Randal Meyer Co-Authors WSJ Column on IRS and Free Speech

December 3, 2018

Randal J. Meyer, who recently joined McGuireWoods Consulting as a senior vice president for federal government affairs and McGuireWoods law firm as counsel in Washington, co-authored a Nov. 22 op-ed column published in The Wall Street Journal.

The column calls out the Internal Revenue Service for using its taxing power to stifle expression it doesn’t like, specifically organizations that advocate for “better business conditions relating to activity involving controlled substances” — namely, marijuana.

The piece noted that while the IRS grants tax-exempt status for nonprofits that advocate for tougher controls on pot and other controlled substances, the agency denies it to groups that support cannabis legalization or deregulation.

The Supreme Court has not been kind to government-imposed viewpoint discrimination. In 1995, the column noted, the court ruled in Rosenberger v. University of Virginia that UVA unconstitutionally denied a campus Christian magazine’s request for student activity funds because university guidelines prohibited recognized groups from manifesting “a particular belief in or about a deity or an ultimate reality.”

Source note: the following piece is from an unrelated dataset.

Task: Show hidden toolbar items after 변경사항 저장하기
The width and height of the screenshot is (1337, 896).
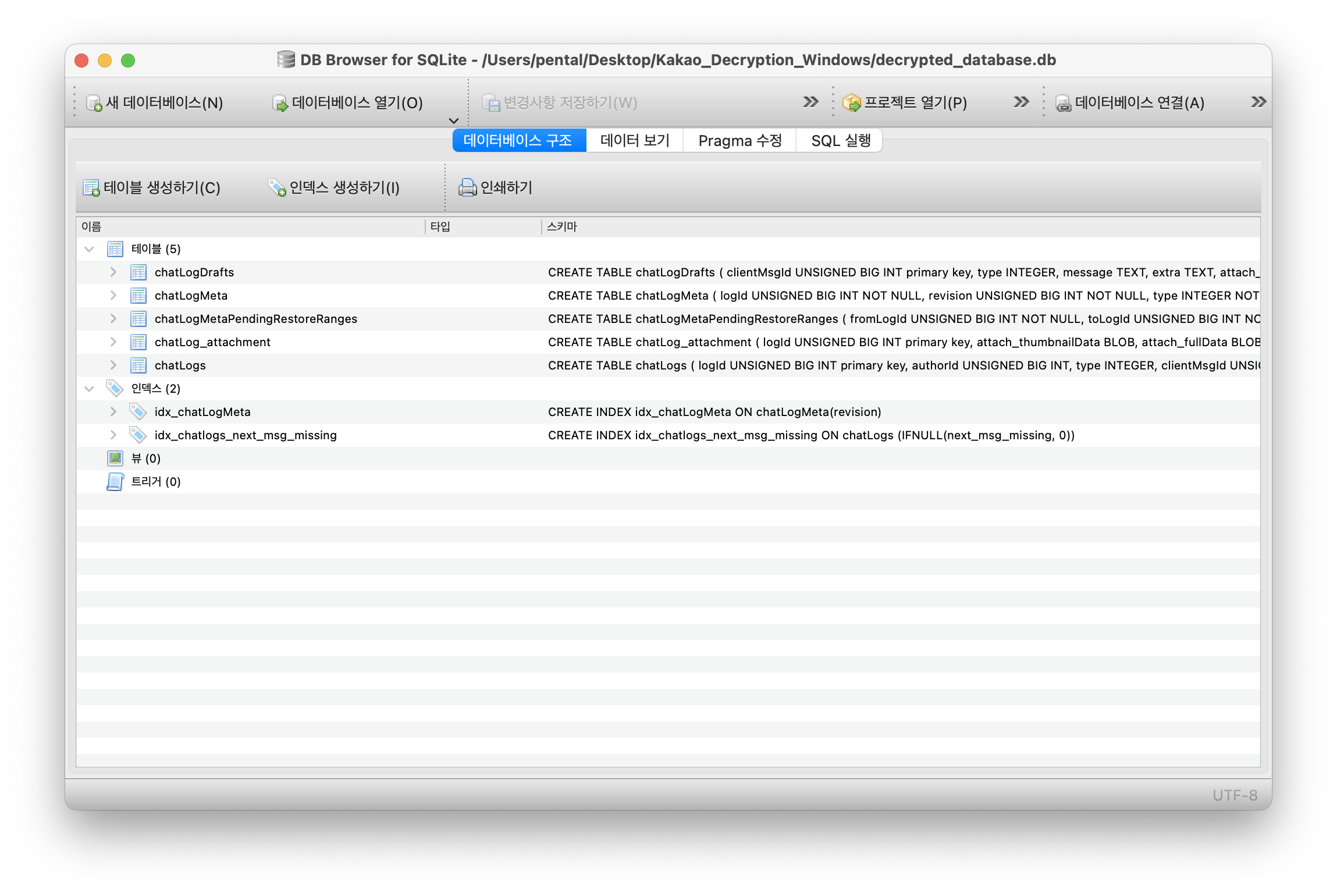Action: tap(810, 102)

The Constitution’s hostility toward state-dictated restraints on certain forms of public advocacy is rooted in the framers’ suffering under British anti-sedition laws before the Revolutionary War. “Banning or even burdening the freedom to advocate for changing governmental policies, no matter how unpopular or odious the message may be, violates not only the First Amendment but the idea of government by the people,” Meyer and his co-author wrote. “Impeding such advocacy cannot have any legitimate governmental purpose, much less a compelling one.”